The University of Virginia neuroscience lab that discovered that the brain connects directly to the immune system now has found evidence that doctors could load up the brain with custom blends of immune cells to battle genetic disorders and neurodegenerative diseases such as Alzheimer’s.

The UVA researchers were able to “engraft,” or establish, immune cells known as macrophages inside the brains of lab mice without the need for radiation. Until now, many scientists had believed this impossible – the damaging radiation, they thought, would be vital to allow the immune cells to travel past the brain’s natural defenses.

“There are certain diseases where we already know that [the presence of macrophages] is clearly beneficial, but irradiation is a massive barrier clinically,” said researcher James C. Cronk of the UVA School of Medicine’s Medical Scientist Training Program. “This supports the idea that you could do this and get these cells in the brain without having to irradiate, which is a huge step forward in terms of making it feasible.”

Immune Cells and Neurological Diseases

The new research not only definitively establishes that macrophages can engraft into the brain without irradiation, but reveals what becomes of them once there. Previously, scientists had been uncertain if they would simply turn into another type of immune cell, known as microglia, that are abundant in the brain. The discovery that they remain a unique cell type suggests that doctors might be able to manipulate the mix to create custom immune responses to battle different diseases and disorders – and maybe even brain trauma.

“There are groups [of scientists] that have gone back and forth publishing papers on Alzheimer’s or ALS debating whether during the normal disease process these cells are coming in and replacing not all, but some of the microglia,” Cronk said. “If you find out that engraftment is detrimental and we figure out what’s bringing them in, you might block it. Or you might want to increase engraftment, depending on the condition.”

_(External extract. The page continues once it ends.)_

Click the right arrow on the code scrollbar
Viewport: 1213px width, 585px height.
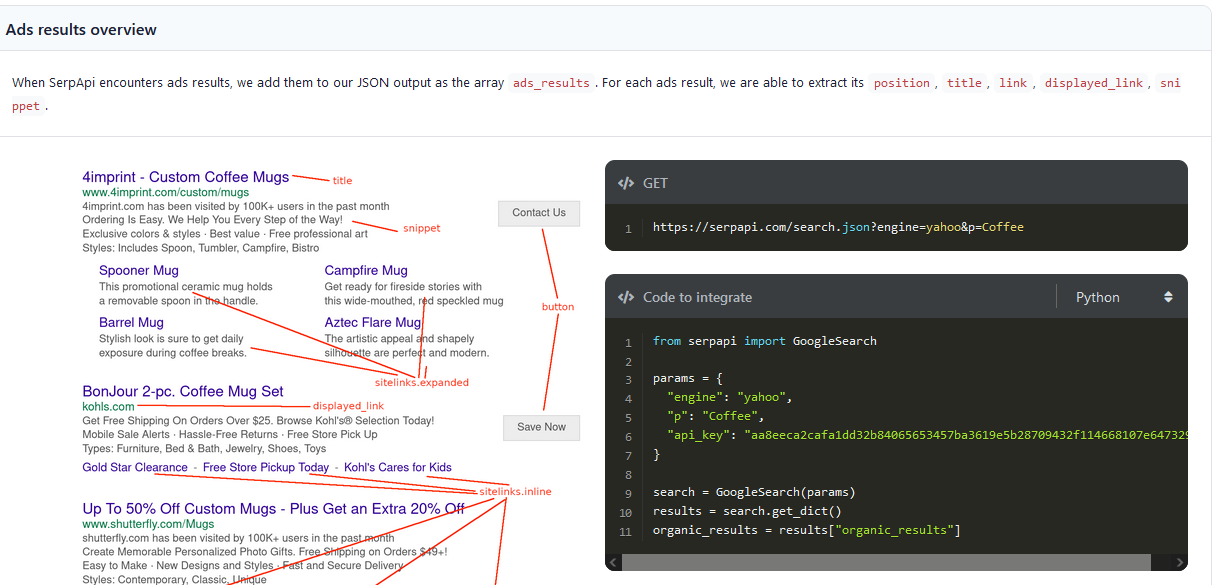coord(1178,563)
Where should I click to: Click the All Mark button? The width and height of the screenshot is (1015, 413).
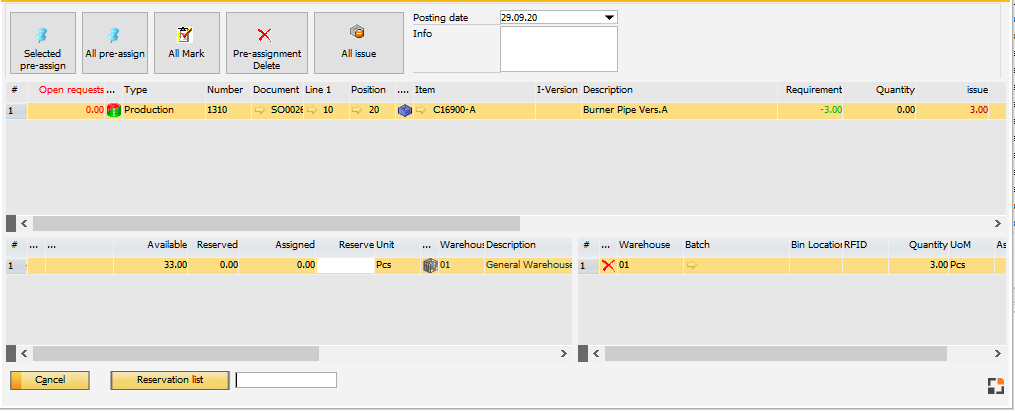pyautogui.click(x=186, y=43)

Recognizing Immune Cells in the Brain

As part of their work, the researchers identified a “gene signature” to recognize and distinguish the enigmatic macrophages from other cell types, said researcher Christopher C. Overall, a computational biologist in UVA’s Department of Neuroscience and its Center for Brain Immunology and Glia. “We identified a core set of genes for both the engrafting macrophages and microglia,” he said. “Now, importantly, we can recognize engrafting macrophages as compared to microglia, and microglia really compared to anything.”

Lead researcher Jonathan Kipnis, chair of the Department of Neuroscience and director of the Center for Brain Immunology and Glia, noted that the ability to detect macrophages may eventually allow doctors to predict patients’ risk of neurological disease.